→ Task:
Repeat, word for word, the part of the blog post on doctors' use of EMR systems that begins at the words "January 13, 2009" and ends after the words "summarizing the report).".

→ Exercise passage:
January 13, 2009 News 2 Comments

I love the pick-up line from The Wedding Crashers: "Some people say that we only use 15% of our brains. I say that we only use 15% of our hearts." Interacting with many of my colleagues who have adopted an EMR in their practices, it seems that most of them use only 15% of what should be the system’s capabilities.   

I recently asked a friend of mind why he hasn’t utilized many cool features like e-prescribing and a patient portal. He sheepishly answered, "To tell you the truth, I am just too damn busy. I wish that there could be some way that this technology would just make me feel like I was making a bigger difference in people’s lives and let me spend more quality time with patients."

With this in mind, I read last week’s National Research Council on Healthcare IT report with keen interest (BTW, Mr. HIStalk did a great job of summarizing the report).

The council’s esteemed panel recommended to "organize incentives, roles, workflow, processes and supporting infrastructure to support and respond to opportunities for clinical performance gains. Focus on identifying, prioritizing and managing changes in process and workflow."

Wow … that is so much more impressive than my friend’s quote!

I hope they didn’t spend too much money concluding what every front-line practitioner considers obvious. Let’s face it, most physicians are tremendously dedicated and work long hours. Any down time is spent squeezing precious extra minutes with patients, following up on tests, and calling families. Occasionally, there is even time to do preventive health.

To be fair, I would say that the technical accomplishments to date represent 15% of our needs. Let’s start working on the other 85%.

joeldiamond

Joel Diamond, MD is chief medical officer at dbMotion, adjunct associate professor at the Department of Biomedical Informatics at the University of Pittsburgh Medical Center, and a practicing physician at UPMC.

Comments 2
  • Right on..as one colleague said to me and I quote often…”if it costs me one nano second longer I ain’t going to use it”. But to address the problems we cannot keep muddling on and doing our best and our clinicians must find a way of integrating these tools efficiently into their practice. I think they would agree that the availability of information in a well organized and computer interpretable form is part of the solution.

→ Extracted records:
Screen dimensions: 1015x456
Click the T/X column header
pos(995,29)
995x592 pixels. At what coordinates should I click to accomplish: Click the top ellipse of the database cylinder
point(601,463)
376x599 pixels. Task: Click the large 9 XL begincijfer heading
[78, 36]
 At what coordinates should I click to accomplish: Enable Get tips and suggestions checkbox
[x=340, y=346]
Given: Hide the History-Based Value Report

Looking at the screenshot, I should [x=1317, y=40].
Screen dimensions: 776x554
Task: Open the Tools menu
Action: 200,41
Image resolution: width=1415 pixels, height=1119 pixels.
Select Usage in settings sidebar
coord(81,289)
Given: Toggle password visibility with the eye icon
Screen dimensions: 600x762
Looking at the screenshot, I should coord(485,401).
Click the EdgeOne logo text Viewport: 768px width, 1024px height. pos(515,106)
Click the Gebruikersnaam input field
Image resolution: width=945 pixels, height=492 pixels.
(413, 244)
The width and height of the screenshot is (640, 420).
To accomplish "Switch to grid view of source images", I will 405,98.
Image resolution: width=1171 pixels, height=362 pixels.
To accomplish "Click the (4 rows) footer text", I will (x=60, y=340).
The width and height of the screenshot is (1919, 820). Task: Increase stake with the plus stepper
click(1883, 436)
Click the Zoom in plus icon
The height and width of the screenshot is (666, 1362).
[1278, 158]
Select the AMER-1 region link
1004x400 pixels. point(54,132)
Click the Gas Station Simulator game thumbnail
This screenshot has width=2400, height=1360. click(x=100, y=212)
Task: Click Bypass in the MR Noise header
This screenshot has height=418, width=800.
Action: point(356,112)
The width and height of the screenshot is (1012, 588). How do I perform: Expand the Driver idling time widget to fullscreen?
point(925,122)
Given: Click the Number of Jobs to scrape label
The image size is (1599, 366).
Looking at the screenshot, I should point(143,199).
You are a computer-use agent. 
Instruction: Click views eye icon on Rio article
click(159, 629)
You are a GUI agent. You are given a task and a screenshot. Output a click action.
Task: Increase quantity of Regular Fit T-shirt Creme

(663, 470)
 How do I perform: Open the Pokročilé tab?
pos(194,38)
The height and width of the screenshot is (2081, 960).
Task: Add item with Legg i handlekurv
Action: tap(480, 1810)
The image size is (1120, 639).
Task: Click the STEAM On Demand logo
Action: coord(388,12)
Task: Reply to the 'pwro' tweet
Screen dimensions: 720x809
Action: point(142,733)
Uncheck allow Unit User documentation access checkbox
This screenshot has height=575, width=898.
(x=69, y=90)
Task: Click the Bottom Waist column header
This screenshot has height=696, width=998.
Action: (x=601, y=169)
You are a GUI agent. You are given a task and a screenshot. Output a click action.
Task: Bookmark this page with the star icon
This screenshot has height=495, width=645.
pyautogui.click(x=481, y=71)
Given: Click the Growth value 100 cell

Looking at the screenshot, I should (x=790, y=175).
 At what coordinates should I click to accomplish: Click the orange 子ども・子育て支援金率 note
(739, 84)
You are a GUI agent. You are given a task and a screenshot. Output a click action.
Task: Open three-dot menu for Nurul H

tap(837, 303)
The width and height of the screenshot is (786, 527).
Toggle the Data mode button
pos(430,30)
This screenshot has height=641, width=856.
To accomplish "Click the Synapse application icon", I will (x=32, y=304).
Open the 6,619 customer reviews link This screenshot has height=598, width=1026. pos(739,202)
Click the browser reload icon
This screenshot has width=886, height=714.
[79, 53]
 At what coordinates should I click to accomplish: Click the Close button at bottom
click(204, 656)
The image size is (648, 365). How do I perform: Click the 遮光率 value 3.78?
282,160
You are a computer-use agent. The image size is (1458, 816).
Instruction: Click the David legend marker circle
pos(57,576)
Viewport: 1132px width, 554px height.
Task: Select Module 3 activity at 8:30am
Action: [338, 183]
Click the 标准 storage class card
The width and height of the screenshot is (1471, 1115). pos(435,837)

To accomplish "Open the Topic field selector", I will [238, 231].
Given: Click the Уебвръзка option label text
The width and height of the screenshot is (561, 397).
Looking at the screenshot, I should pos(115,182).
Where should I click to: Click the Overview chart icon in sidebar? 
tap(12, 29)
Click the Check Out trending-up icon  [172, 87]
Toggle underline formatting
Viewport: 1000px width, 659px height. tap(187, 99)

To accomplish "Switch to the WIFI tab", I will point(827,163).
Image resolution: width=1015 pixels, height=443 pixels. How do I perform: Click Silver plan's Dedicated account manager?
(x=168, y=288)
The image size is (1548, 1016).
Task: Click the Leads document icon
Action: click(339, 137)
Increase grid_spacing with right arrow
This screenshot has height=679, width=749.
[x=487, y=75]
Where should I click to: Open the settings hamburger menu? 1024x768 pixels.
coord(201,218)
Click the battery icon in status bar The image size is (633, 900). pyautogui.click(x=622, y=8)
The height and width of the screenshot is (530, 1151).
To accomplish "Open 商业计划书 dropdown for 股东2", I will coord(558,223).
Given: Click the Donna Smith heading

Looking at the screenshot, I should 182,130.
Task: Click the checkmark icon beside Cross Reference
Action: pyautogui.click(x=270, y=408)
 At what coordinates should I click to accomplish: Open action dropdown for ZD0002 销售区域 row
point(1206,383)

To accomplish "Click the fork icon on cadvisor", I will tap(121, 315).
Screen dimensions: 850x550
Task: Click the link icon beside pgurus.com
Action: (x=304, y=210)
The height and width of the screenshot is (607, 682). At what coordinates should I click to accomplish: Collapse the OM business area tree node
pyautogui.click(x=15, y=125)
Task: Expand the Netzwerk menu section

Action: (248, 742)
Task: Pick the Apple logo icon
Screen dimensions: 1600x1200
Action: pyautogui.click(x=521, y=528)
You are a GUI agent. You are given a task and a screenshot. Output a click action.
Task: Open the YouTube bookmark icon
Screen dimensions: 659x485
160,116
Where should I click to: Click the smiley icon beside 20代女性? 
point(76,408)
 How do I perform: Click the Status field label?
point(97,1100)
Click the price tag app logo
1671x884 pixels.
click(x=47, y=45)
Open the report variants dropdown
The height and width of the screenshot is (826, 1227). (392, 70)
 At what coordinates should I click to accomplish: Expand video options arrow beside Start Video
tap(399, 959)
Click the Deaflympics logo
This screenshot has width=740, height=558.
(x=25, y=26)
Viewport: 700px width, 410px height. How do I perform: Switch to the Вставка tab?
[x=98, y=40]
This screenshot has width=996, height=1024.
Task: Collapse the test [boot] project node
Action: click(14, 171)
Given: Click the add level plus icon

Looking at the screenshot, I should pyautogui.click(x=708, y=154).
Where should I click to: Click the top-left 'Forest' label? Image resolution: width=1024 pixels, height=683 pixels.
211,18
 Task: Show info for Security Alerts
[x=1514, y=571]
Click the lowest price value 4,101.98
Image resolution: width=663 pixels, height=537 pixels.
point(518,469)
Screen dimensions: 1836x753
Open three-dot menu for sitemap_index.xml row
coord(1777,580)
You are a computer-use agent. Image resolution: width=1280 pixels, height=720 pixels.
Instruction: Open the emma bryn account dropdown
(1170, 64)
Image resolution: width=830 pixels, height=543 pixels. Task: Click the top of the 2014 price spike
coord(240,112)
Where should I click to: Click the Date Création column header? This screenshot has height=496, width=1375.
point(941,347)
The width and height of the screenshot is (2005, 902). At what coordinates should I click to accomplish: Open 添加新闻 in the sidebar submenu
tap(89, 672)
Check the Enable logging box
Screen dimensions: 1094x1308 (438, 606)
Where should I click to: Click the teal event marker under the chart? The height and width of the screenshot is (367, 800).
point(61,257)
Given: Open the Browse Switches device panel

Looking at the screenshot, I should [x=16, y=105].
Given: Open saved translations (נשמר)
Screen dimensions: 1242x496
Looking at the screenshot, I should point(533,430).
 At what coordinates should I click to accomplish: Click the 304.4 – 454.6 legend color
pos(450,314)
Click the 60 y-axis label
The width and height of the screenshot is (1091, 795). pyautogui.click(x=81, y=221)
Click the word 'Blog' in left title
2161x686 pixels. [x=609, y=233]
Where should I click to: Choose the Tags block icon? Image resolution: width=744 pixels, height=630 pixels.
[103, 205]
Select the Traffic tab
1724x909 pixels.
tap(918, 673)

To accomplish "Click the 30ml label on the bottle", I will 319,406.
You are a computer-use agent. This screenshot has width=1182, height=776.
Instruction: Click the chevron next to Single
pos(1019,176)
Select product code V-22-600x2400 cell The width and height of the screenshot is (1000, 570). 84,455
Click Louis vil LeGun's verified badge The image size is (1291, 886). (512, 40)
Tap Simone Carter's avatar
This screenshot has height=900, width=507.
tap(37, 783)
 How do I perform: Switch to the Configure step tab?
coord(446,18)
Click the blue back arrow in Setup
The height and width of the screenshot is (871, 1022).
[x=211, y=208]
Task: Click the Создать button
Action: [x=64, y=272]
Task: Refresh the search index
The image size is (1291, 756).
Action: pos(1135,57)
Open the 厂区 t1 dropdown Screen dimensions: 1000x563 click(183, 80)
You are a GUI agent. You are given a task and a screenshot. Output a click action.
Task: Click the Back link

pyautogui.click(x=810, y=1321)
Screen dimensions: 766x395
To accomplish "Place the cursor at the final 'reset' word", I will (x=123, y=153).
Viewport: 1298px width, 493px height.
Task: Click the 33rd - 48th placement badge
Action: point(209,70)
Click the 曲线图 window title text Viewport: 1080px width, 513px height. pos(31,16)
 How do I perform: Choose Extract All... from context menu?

→ Exercise output:
January 13, 2009 News 2 Comments

I love the pick-up line from The Wedding Crashers: "Some people say that we only use 15% of our brains. I say that we only use 15% of our hearts." Interacting with many of my colleagues who have adopted an EMR in their practices, it seems that most of them use only 15% of what should be the system’s capabilities.   

I recently asked a friend of mind why he hasn’t utilized many cool features like e-prescribing and a patient portal. He sheepishly answered, "To tell you the truth, I am just too damn busy. I wish that there could be some way that this technology would just make me feel like I was making a bigger difference in people’s lives and let me spend more quality time with patients."

With this in mind, I read last week’s National Research Council on Healthcare IT report with keen interest (BTW, Mr. HIStalk did a great job of summarizing the report).